EXTRACT.
=== Section Start ===
A secondary consideration is that I'm actually not confident that veganism would be better for animals than my current diet. I'm generally pretty careful about what I buy, and so expect that the animal lives my purchases support are positive on net. I think "conscientious omnivorism", when feasible, is actually better than veganism. But I hesitate to promote that too prominently, since there's a risk of people moving from "eating animal products is OK in principle" to "therefore I don't need to be careful about which animal products I purchase."
> "In revealed practice your values seem to be: you blaming others, even other vegans, for acting and thinking suboptimally is good and fine but blaming you for daily, very easily avoidable harms to animals is inappropriate."
Not at all; like I said, I don't think it's generally appropriate to blame people for failing to give more to charity. Most people give vastly less than I do, but I try not to blame them for it -- I'd prefer to encourage them to consider giving more.
Where I think blame (or scathing criticism) is more appropriate is in political actions that risk being immensely net-negative: whether the politician decrying animal welfare legislation for making burgers more expensive, or the critics of EA discouraging large audiences from making effective donations. I don't think being vegan is so special that it gives one a free pass on doing massively net-harmful things like promoting sloppy anti-EA rhetoric.
Part of my underlying thought here is that blame (from strangers on the internet) can discourage public expressions, but is unlikely to change private behaviour. Discouraging public expressions of sloppy harmful rhetoric would actually achieve something. Discouraging public expressions of one's private consumer behaviour (without changing the underlying behaviour), by contrast, does not.
> Even worse, by shamelessly admitting your knowing participation in those harms you send a practical signal to all readers which is louder than all your other words: harming animals is really not a serious issue!
I disagree. The vast super-majority of people are not vegan. I don't think you'll win them over with holier-than-thou rhetoric. By disclosing that I make some of the same non-ideal decisions that they do, but nonetheless support the cause of animal welfare in a range of pragmatic, non-threatening ways, I invite them to do likewise. That could easily end up doing more good than exclusively (and, for most people, unconvincingly) promoting veganism.
I call BS on your "effort" reply. How much extra effort would it really take for you day to day? Donating to charities that work to end animal exploitation, not humanewash continued exploitation, is great but you can both eat vegan food and donate money, one doesn't prevent the other. Such donations also doesn't remove or justify the personal moral wrongdoing in paying to use or consume the body of a victim of unjust exploitation. In human-human cases we don't let abusers cop out with "but I donated a lot to effective charities!" and given antispeciesism neither should we in human-animal cases.
=== Section End ===
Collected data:
=== Section Start ===
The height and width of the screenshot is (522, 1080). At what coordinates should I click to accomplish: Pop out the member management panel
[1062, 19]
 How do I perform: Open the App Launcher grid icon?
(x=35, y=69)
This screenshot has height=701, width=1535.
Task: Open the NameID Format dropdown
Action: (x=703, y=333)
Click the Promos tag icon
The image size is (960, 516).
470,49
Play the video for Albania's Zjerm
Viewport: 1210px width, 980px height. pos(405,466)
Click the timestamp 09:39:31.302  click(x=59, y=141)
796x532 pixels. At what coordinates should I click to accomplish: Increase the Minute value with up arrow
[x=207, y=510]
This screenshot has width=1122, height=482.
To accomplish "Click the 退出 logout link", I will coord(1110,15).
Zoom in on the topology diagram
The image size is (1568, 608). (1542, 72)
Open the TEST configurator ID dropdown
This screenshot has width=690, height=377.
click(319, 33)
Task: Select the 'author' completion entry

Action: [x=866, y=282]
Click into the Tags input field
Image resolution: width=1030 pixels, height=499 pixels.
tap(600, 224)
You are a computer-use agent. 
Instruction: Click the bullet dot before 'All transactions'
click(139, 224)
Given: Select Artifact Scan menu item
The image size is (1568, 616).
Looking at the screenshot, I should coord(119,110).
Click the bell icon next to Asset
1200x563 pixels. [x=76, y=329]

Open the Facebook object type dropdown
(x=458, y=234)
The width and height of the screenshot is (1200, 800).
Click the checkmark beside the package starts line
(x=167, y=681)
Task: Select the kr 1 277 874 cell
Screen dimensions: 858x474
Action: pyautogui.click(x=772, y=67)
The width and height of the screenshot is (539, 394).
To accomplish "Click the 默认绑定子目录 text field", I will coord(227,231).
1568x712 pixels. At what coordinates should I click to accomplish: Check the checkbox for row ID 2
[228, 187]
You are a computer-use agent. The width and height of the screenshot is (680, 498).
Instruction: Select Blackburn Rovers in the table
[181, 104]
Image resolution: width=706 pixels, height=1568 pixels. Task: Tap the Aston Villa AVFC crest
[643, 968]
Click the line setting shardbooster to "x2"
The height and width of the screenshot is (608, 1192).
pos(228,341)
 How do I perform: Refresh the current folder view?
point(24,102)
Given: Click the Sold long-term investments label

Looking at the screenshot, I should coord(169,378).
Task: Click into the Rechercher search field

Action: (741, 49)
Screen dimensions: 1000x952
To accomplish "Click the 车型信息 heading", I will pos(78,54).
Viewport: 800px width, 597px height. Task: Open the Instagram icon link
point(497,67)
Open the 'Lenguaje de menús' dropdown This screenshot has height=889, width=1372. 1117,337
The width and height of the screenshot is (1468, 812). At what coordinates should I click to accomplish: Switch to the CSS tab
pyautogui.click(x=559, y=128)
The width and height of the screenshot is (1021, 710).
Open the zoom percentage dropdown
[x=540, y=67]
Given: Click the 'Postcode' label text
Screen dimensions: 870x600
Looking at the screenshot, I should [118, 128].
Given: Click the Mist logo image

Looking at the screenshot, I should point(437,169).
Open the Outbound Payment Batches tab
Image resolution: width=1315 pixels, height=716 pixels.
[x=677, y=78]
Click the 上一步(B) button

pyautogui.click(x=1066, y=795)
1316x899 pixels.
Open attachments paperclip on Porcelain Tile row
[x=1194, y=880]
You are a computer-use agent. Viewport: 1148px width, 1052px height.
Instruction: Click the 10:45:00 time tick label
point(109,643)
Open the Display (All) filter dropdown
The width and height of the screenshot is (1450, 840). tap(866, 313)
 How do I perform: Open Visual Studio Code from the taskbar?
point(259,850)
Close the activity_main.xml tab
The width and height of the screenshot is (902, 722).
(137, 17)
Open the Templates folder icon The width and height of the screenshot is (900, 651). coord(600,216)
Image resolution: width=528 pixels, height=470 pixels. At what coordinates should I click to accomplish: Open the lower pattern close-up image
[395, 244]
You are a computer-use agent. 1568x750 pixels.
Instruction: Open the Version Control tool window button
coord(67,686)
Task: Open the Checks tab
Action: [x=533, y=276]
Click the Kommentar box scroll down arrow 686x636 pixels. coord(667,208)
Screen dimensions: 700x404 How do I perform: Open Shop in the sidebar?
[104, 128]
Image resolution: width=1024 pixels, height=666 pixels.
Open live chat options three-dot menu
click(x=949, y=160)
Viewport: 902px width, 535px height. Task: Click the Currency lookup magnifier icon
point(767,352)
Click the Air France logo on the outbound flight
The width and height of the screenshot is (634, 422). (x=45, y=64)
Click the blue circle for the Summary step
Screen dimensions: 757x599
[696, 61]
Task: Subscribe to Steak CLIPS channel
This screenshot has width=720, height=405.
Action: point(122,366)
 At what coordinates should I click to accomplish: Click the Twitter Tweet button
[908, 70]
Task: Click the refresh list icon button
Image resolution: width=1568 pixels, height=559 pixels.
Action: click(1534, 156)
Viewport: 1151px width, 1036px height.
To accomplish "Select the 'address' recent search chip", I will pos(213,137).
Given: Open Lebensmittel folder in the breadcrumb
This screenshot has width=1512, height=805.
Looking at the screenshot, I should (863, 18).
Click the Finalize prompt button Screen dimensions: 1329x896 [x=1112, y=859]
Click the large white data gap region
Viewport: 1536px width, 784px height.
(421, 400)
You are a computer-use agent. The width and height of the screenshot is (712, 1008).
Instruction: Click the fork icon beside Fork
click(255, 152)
=== Section End ===
WORK INSTRUCTIONS. According to the veganism discussion, what does the writer consider better than veganism when it is feasible? The rows have nothing to do with this.

RESULT. Conscientious omnivorism.